SUPPLIED INFORMATION
--- START ---

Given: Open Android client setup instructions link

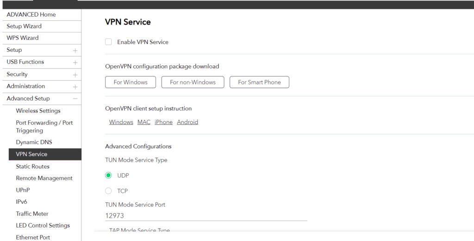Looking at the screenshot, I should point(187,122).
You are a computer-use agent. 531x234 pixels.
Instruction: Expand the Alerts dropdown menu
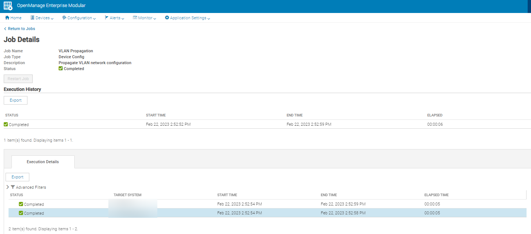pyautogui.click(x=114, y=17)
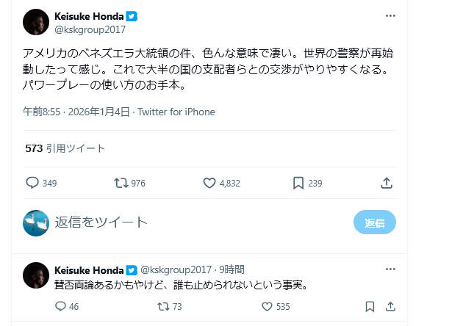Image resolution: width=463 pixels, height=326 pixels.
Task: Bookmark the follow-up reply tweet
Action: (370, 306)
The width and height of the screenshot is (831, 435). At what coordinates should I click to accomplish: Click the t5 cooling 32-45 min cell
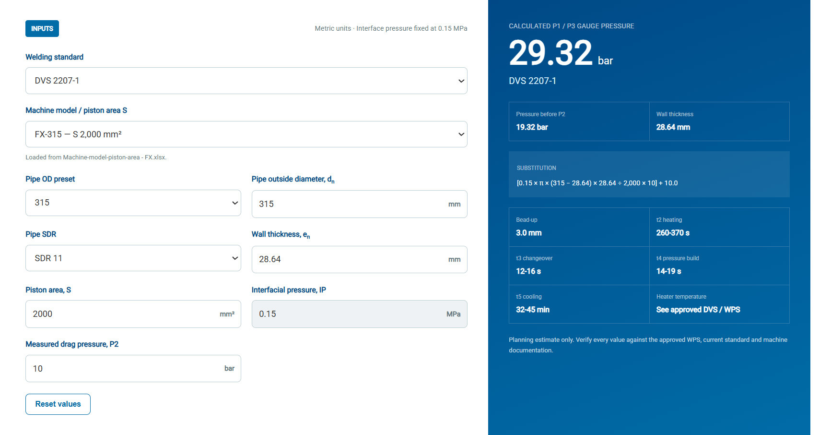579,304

--- END ---
--- START ---

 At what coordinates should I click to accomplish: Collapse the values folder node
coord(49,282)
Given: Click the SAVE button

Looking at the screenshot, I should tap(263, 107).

--- END ---

AIM OF THE TASK
Using the listing above, repeat word for word each line from the one with "Given: Open Android" down to the one with "You are a computer-use agent. 531x234 pixels.", both included. Omit all pictures.

TASK SOLUTION
Given: Open Android client setup instructions link

Looking at the screenshot, I should point(187,122).
You are a computer-use agent. 531x234 pixels.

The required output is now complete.